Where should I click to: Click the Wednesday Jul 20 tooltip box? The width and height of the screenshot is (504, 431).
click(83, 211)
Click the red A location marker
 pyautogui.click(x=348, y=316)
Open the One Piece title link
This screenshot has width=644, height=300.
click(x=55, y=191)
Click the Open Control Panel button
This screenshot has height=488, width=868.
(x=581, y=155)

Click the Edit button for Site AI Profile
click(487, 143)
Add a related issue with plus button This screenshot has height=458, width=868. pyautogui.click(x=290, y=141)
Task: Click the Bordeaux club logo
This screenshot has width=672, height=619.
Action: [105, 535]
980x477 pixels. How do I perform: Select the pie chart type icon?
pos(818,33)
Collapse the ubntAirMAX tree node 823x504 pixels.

━━━━━━━━

> [YOUR ASSIGNMENT]
Write all the entries again precisely as they were given.

> [RESULT FOR THIS EXERCISE]
Where should I click to: Click the Wednesday Jul 20 tooltip box? The width and height of the screenshot is (504, 431).
click(83, 211)
Click the red A location marker
 pyautogui.click(x=348, y=316)
Open the One Piece title link
This screenshot has width=644, height=300.
click(x=55, y=191)
Click the Open Control Panel button
This screenshot has height=488, width=868.
(x=581, y=155)

Click the Edit button for Site AI Profile
click(487, 143)
Add a related issue with plus button This screenshot has height=458, width=868. pyautogui.click(x=290, y=141)
Task: Click the Bordeaux club logo
This screenshot has width=672, height=619.
Action: [105, 535]
980x477 pixels. How do I perform: Select the pie chart type icon?
pos(818,33)
Collapse the ubntAirMAX tree node 823x504 pixels.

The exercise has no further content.